- **ASSIGNMENT**
Among the lines below, a stretch begins at the one with "Where should I click to: Click the search" and ends at the one with "Viewport: 1456px width, 819px height.". Repeat that stretch exactly, ends included.

··· DATA TO EXAMINE ···

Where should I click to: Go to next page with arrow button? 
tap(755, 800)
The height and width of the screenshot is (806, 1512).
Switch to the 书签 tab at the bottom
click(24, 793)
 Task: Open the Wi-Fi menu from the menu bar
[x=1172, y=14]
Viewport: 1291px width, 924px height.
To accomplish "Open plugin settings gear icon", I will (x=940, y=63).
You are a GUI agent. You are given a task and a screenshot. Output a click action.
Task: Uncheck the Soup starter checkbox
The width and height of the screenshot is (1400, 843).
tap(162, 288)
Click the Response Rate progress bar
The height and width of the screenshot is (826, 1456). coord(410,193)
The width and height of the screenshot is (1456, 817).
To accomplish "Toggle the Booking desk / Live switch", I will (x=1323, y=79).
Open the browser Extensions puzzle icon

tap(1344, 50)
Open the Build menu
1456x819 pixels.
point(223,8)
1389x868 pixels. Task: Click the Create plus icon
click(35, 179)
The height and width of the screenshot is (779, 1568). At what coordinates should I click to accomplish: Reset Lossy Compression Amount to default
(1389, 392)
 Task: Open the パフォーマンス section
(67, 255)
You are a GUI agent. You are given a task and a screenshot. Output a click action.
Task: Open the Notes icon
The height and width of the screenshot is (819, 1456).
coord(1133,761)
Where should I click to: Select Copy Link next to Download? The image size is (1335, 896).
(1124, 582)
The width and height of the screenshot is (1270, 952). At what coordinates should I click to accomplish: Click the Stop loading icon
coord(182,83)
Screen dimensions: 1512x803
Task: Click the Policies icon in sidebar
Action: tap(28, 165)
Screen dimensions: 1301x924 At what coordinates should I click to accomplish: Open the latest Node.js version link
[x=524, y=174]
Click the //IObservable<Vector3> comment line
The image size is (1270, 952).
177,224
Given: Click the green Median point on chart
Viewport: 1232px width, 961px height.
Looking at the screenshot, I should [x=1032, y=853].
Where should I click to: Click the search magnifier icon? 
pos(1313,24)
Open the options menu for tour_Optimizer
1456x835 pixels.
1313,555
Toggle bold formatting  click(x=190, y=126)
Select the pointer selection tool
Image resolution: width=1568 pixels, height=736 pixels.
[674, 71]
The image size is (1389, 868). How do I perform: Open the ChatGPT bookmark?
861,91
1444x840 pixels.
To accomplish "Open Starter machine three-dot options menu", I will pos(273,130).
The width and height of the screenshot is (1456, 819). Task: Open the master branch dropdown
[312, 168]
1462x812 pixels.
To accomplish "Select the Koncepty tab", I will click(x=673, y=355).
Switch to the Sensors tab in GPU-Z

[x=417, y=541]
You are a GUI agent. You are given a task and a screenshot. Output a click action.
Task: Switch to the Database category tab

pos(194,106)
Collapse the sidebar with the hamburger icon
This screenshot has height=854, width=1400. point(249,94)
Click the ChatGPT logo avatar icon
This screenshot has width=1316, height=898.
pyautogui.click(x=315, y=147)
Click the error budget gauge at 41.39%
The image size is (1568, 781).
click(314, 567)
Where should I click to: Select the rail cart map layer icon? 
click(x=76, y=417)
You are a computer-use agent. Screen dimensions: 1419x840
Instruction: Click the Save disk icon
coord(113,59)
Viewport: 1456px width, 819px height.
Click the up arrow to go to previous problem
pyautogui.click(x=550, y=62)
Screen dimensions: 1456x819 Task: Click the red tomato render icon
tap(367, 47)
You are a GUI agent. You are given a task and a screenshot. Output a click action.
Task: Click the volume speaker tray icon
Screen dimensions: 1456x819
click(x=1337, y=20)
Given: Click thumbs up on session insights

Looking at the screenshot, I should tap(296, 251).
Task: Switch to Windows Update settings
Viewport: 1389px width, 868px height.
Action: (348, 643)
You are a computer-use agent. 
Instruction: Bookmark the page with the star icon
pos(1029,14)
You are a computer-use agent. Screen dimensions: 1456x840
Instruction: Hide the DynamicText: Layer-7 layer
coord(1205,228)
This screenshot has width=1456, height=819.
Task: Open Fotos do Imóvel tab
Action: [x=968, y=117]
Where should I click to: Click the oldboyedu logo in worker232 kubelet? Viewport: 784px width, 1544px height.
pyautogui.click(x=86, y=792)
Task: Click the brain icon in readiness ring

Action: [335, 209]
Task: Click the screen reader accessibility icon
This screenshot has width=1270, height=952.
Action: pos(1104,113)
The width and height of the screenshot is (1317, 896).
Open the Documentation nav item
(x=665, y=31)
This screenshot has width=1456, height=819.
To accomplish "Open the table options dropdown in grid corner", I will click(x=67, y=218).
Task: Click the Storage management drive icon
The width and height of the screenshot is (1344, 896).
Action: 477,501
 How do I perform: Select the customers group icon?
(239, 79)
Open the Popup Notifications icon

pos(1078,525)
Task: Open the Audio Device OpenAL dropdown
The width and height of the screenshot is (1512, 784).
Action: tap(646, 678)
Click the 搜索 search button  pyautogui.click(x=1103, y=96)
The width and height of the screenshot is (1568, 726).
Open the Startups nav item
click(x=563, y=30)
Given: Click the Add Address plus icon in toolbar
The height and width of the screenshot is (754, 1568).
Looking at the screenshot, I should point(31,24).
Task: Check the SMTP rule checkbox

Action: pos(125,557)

···

- **REPLY**
Where should I click to: Click the search magnifier icon? 
pos(1313,24)
Open the options menu for tour_Optimizer
1456x835 pixels.
1313,555
Toggle bold formatting  click(x=190, y=126)
Select the pointer selection tool
Image resolution: width=1568 pixels, height=736 pixels.
[674, 71]
The image size is (1389, 868). How do I perform: Open the ChatGPT bookmark?
861,91
1444x840 pixels.
To accomplish "Open Starter machine three-dot options menu", I will pos(273,130).
The width and height of the screenshot is (1456, 819). Task: Open the master branch dropdown
[312, 168]
1462x812 pixels.
To accomplish "Select the Koncepty tab", I will click(x=673, y=355).
Switch to the Sensors tab in GPU-Z

[x=417, y=541]
You are a GUI agent. You are given a task and a screenshot. Output a click action.
Task: Switch to the Database category tab

pos(194,106)
Collapse the sidebar with the hamburger icon
This screenshot has height=854, width=1400. point(249,94)
Click the ChatGPT logo avatar icon
This screenshot has width=1316, height=898.
pyautogui.click(x=315, y=147)
Click the error budget gauge at 41.39%
The image size is (1568, 781).
click(314, 567)
Where should I click to: Select the rail cart map layer icon? 
click(x=76, y=417)
You are a computer-use agent. Screen dimensions: 1419x840
Instruction: Click the Save disk icon
coord(113,59)
Viewport: 1456px width, 819px height.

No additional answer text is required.